1. Below show our responses to your specific comments and suggestions.

 

1. I am missing (here or later in the text) the contribution of this review over many other reviews which I am sure exist on the same topic. I recommend highlighting your novelty and contribution.

(I have changed the abstract and conclusions to highlight the novel sections discussed in this review, for example, whole exome sequencing (WES), Whole genome sequencing (WGS), non-coding RNA (miRNA and LncRNA) and genome editing examples). Lines 22-27.

 

2. unclear sentence

(I have deleted it) please see lines 44-48.

 

3. unclear: genetic relatedness between the kids? or if they had a relative with autism?

 

I have deleted it and repharased it to make it clear that risk of autism 10 fold, if a full sibling has the diagnosis ) lines 87-90.

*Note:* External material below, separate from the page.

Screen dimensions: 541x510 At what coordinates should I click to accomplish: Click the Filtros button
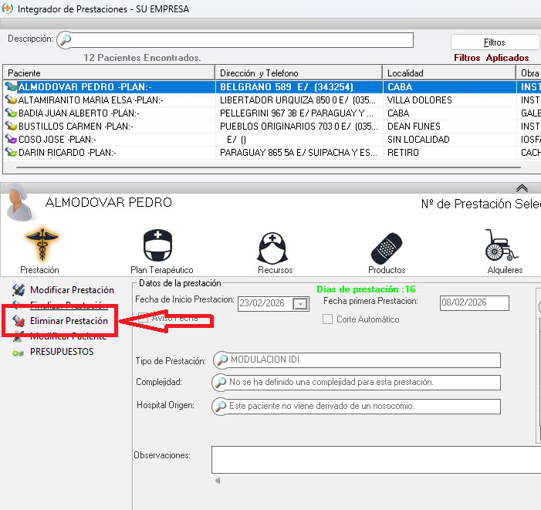[494, 42]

4. What is characterized? This sentence should be clearer

I have repharased it-It is ASD line 114

5. For supporting such a sentence, the authors should provide a definition of what are rare versus common variants earlier in the text

(this is targeted to clinicians and geneticists, I think making it too simple will lose its focus). However, I have added its explanation-lines 79-80.

6. Elaboration needed

(see line 120-which shows weaknesses as probe design, high cost and accuracy issues)

7. An interpretation of this is warranted: what does this mean to a non-geneticist/scientist

This is targeted to clinicians and geneticists-who have good understanding of laborious classical linkage studies), I have tried to simplify. See lines 138-140

8. better to rephrase or elaborate to tie to the previous sentence

This now reads: Genotyping of significant association results in additional families revealed a SNP lines 140-143.

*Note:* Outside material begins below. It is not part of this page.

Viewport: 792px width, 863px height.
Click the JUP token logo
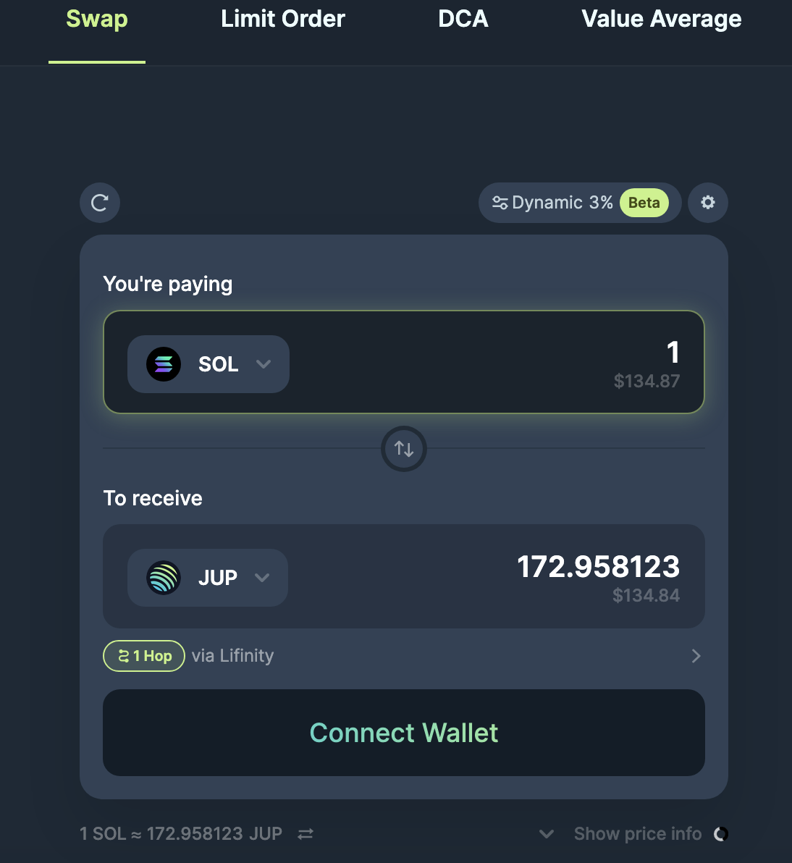pos(164,578)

9. This opening sentence is great - because it feels like a beginning of an elaboration on these genetic abnormalities. However, it isn't. That causes a lot of confusion later on in the paragraph.

Thank you for your comment, I have tried to rearrange and explain better in the text) See lines 165-176.

The link between the first half of this sentence (plus previous sentence) and between the next half of it is unclear.

 Thank you for your comment, I have tried to rearrange and explain better in the manuscript. See lines as176-212

 

10. Define

(Please see lines 79-81)

11. SNV

 (Yes it is single nucleotide variation (SNV).

12. what does that mean for the reader? Interpretation and relation to the main idea is missing

Now reads: CNV loci exhibited the highest neuro-functional networks. See lines 201-202.

(authors - created a CNV map for ASD using 9337 cases and 5650 controls and statistically marked genomic

regions and  performed gene function enrichment analysis for CNV genes and built functional networks, pathways and examined their expression in brain tissues).

13. Format

OK

14. Probabaly in conclusion

Thank you for suggestion

15. Good start
16. great interpretation of the evidence presented, also link between sentences here and narrative of the paragraph is much better
17. good summary of findings
18. These past few paragraphs are doing a great job in summarizing the evidence in a coherent way which helps the reader link between different studies and clearly understand the take-home message of each paragraph
19. We thank the reviewer for their encouragement).
20. BDNF

(Thank you, I have corrected per your suggestion). See lines 528-529

21. shouldn't this be described as a part of the previous paragraph? as an extension of it

Thank you for your suggestion.

Actually where your comment is in paragraph, I am giving examples of ASD genes using this technology. I have combined with the previous paragraph as suggested.

 

Author Response File: Author Response.docx

Round 2

Reviewer 2 Report

The authors have provided sufficient revisions to address the concerns I brought up and I recommend their paper to be accepted after English typos and grammar mistakes will be checked more thoroughly and corrected. Great job in making the first half of the paper more readable, comprehensive and conclusive.